What the task asks: Reproduce word for word the part of the records that opens with the line containing "Screen dimensions: 1024x768" and closes with the line containing "pos(587,60)", both lines included. Leave the pictures out of your answer.

Data for this task:

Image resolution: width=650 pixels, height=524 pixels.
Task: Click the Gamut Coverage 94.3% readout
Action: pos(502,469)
...
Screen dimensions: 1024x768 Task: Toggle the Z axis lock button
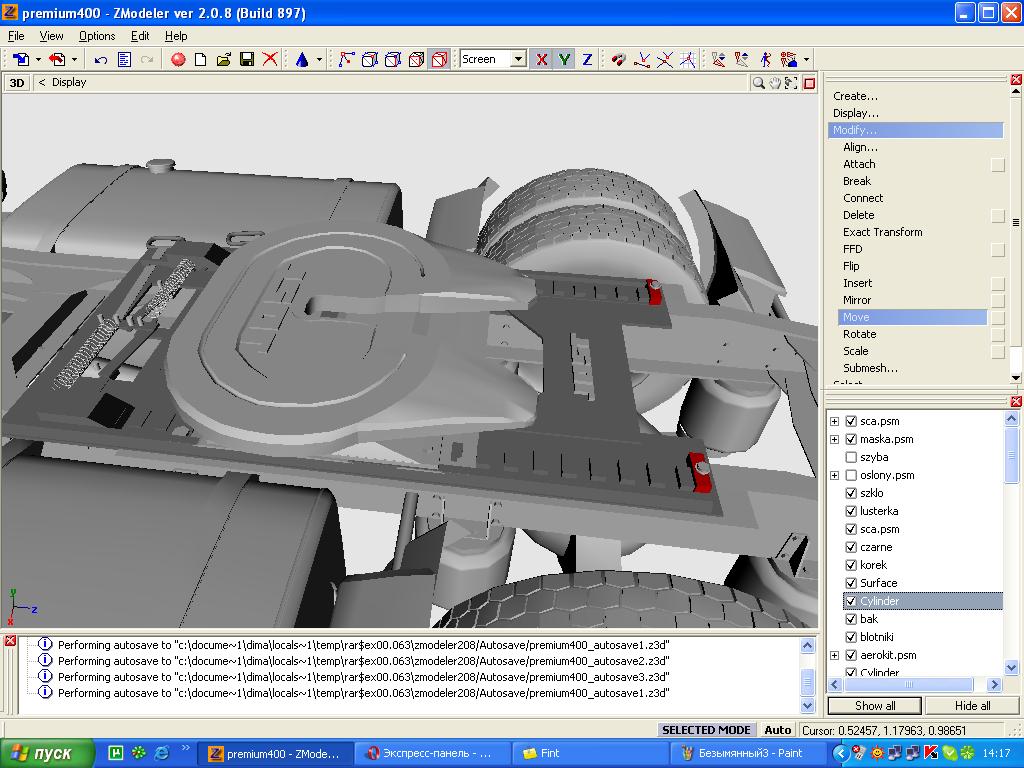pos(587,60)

Reply:
Screen dimensions: 1024x768 Task: Toggle the Z axis lock button
pos(587,60)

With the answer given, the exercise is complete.